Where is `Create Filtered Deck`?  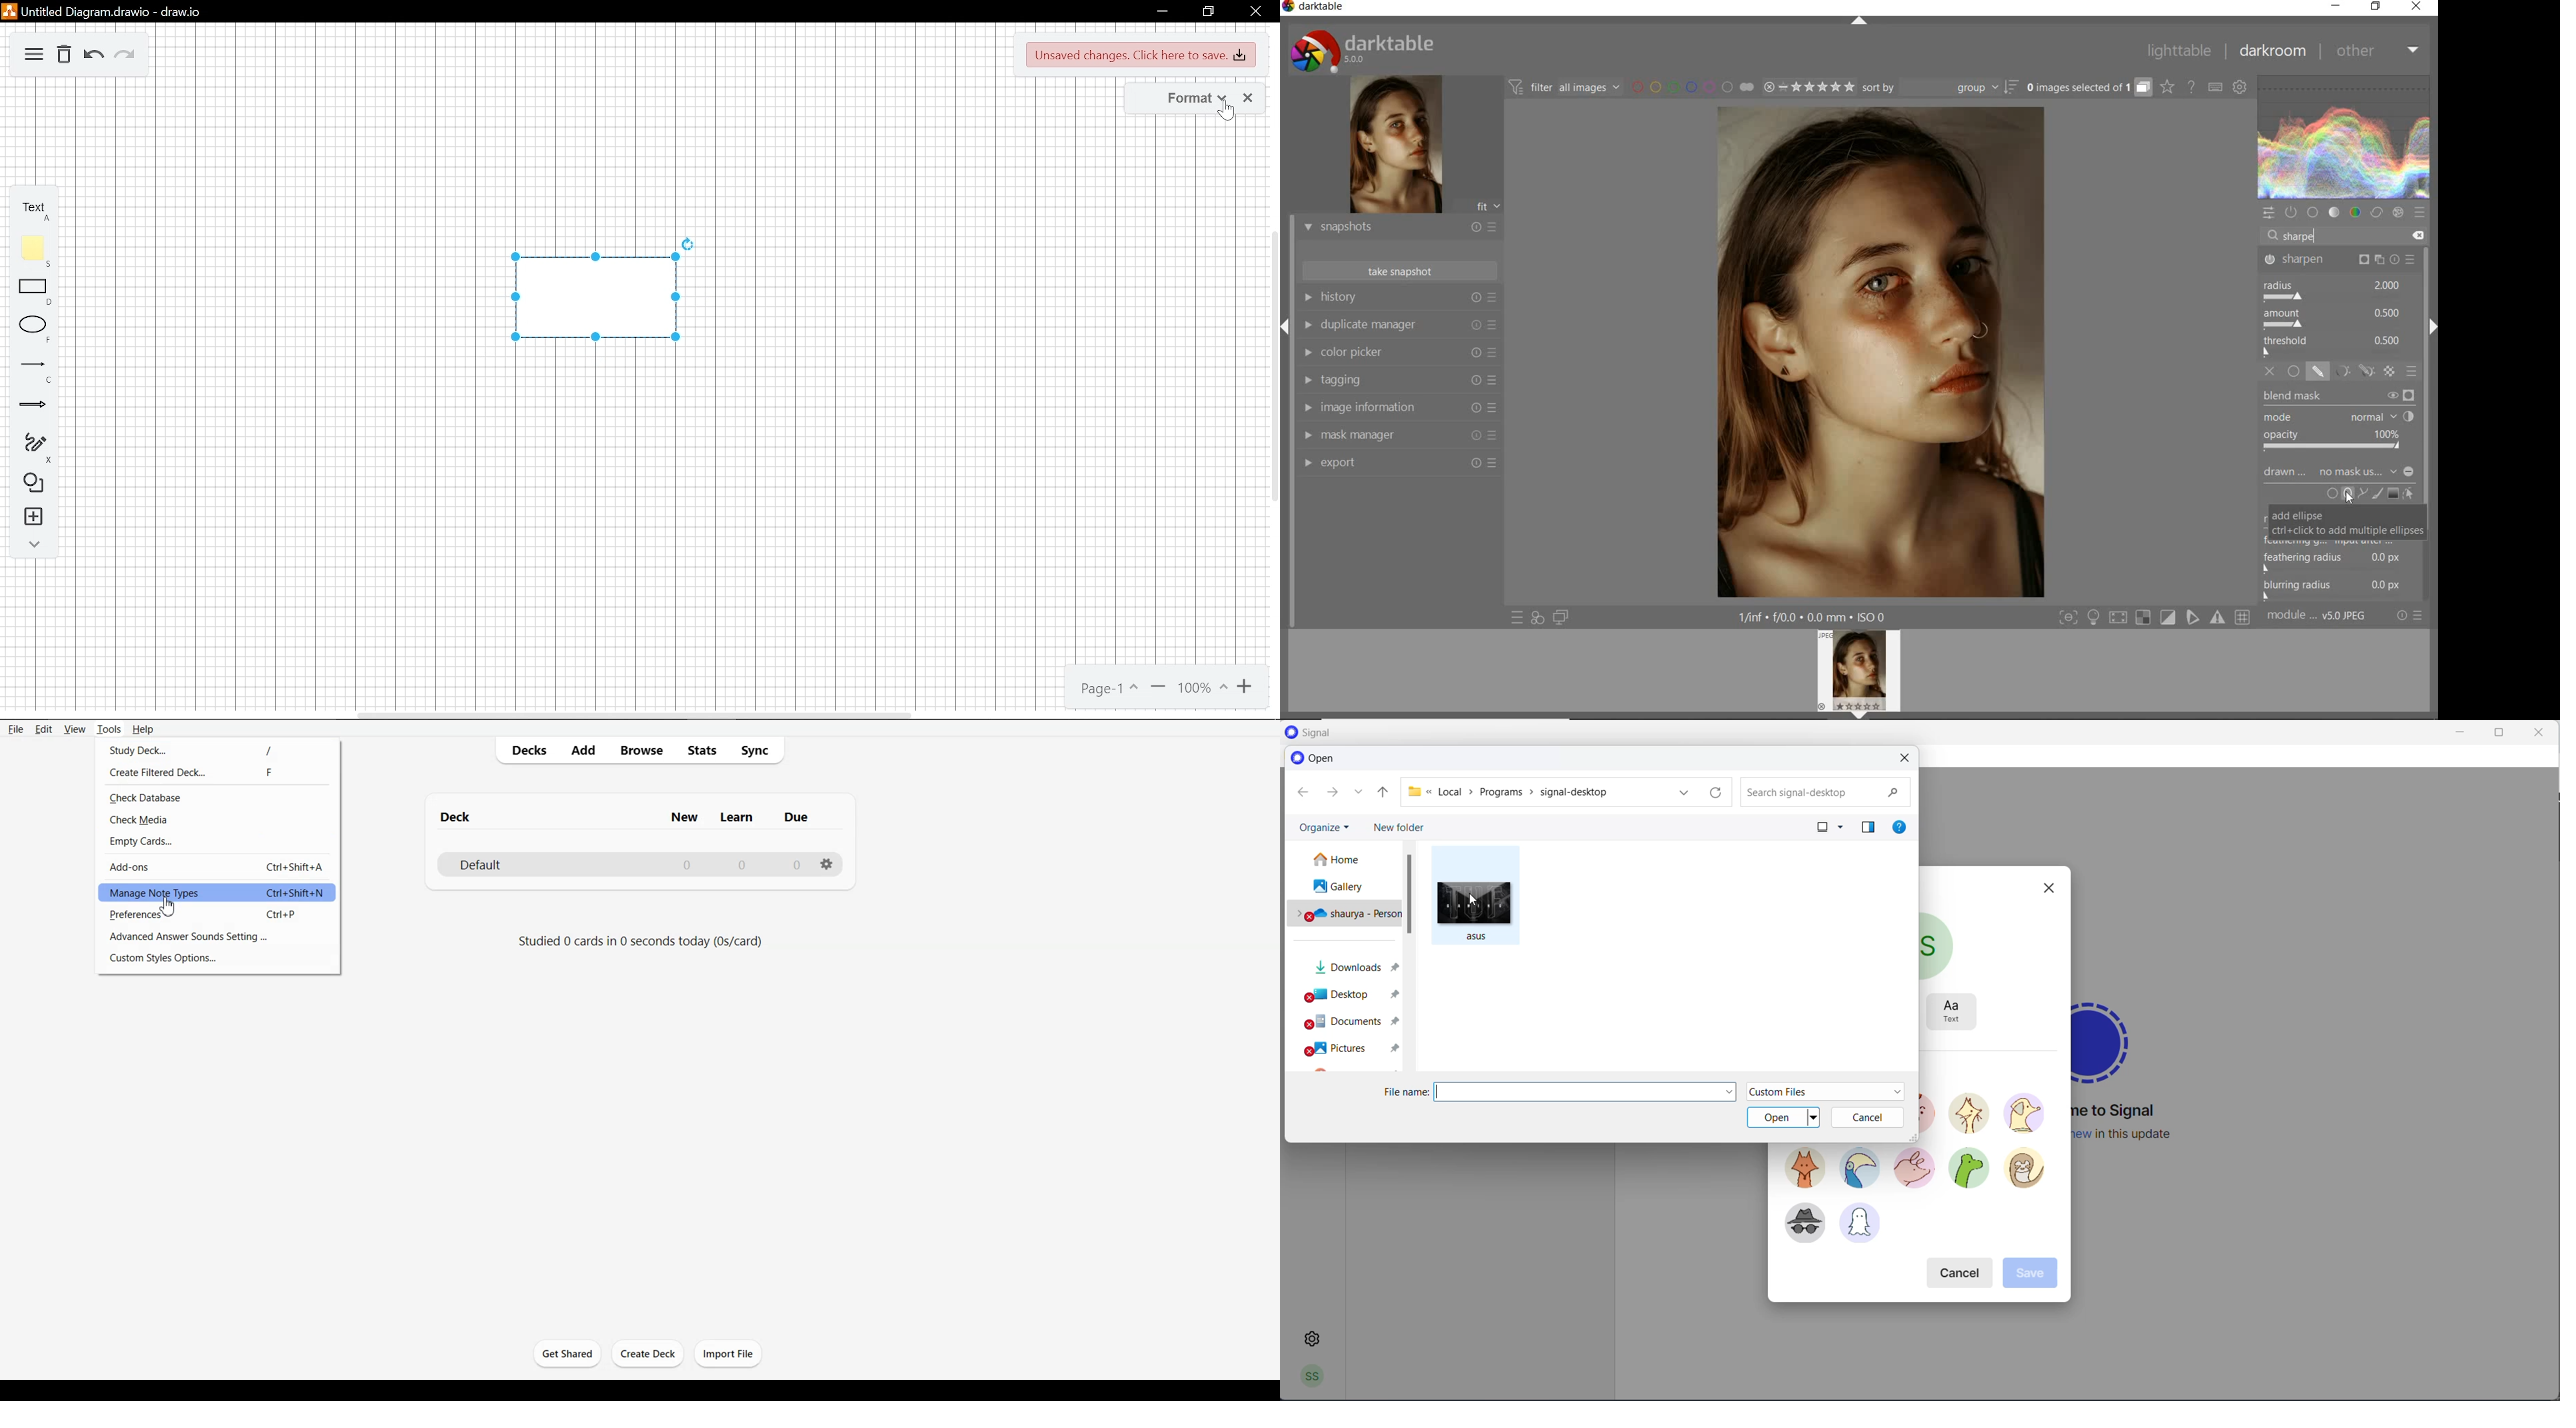 Create Filtered Deck is located at coordinates (218, 771).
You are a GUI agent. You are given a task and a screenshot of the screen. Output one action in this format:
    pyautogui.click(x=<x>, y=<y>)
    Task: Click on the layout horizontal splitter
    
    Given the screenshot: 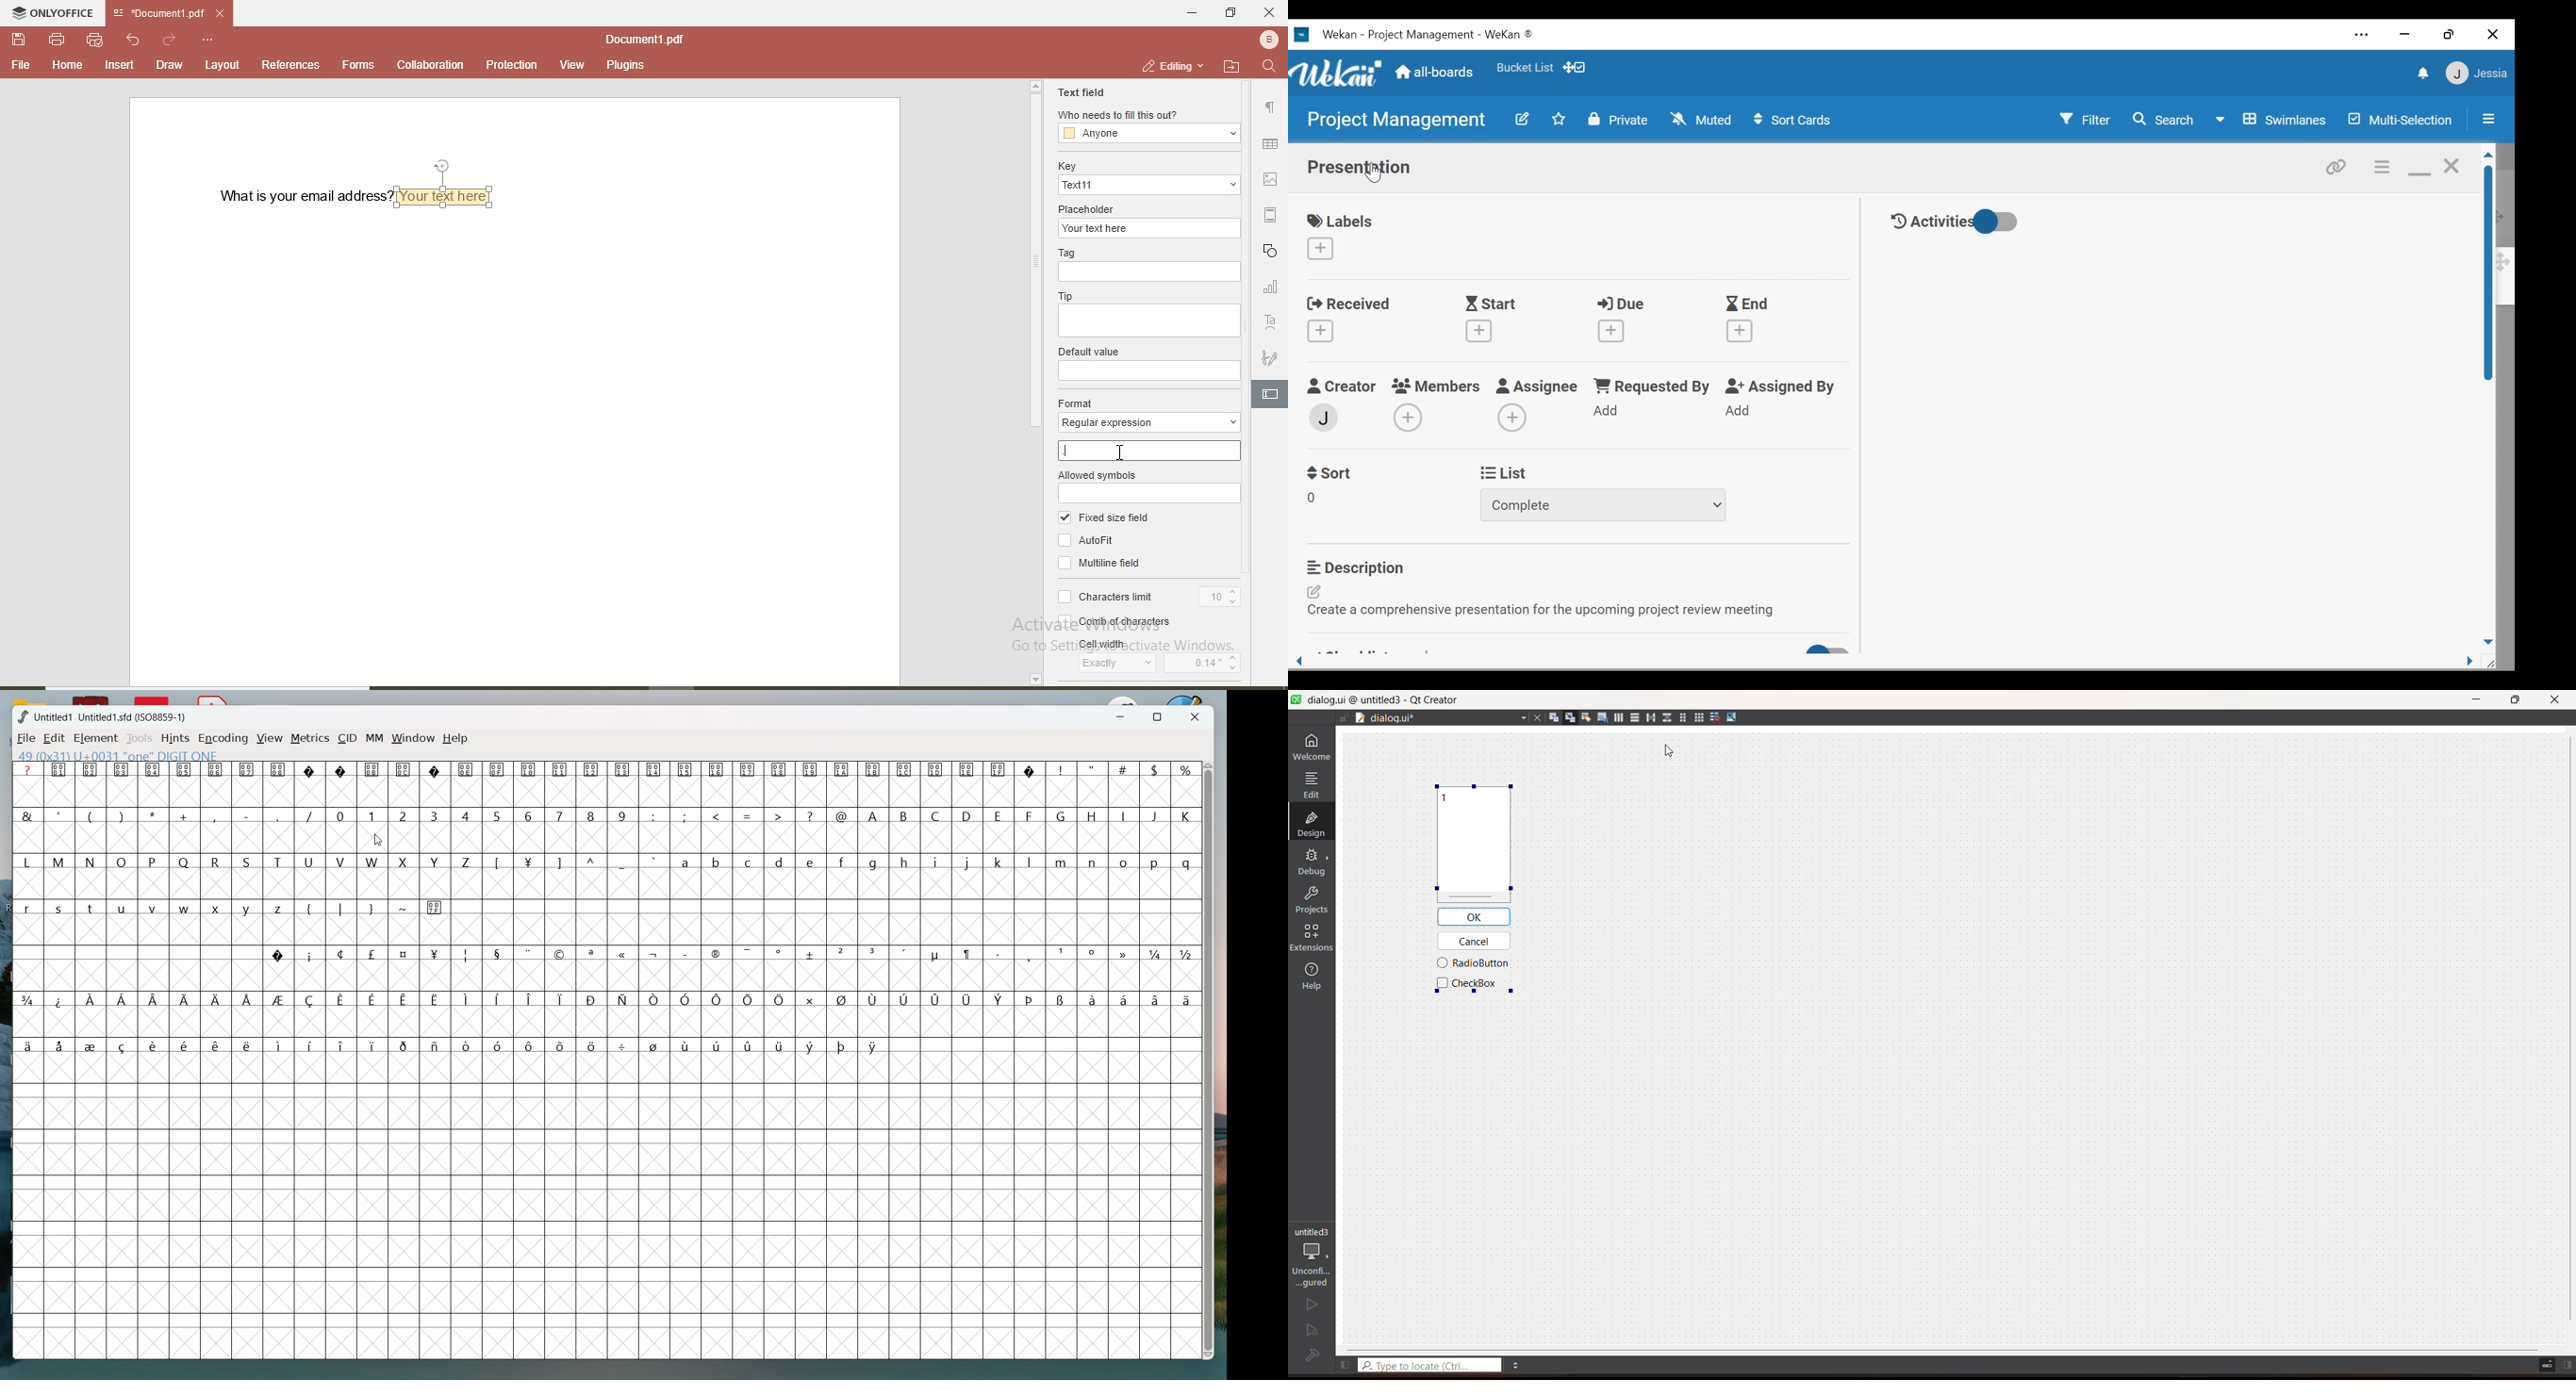 What is the action you would take?
    pyautogui.click(x=1648, y=718)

EXERCISE INSTRUCTIONS - Update the data from the line with "You are a GUI" to the line with "Task: Click on", inclusive, by changing "splitter" to "divider" and leaving all else unchanged. Return only those lines.

RESULT BELOW -
You are a GUI agent. You are given a task and a screenshot of the screen. Output one action in this format:
    pyautogui.click(x=<x>, y=<y>)
    Task: Click on the layout horizontal divider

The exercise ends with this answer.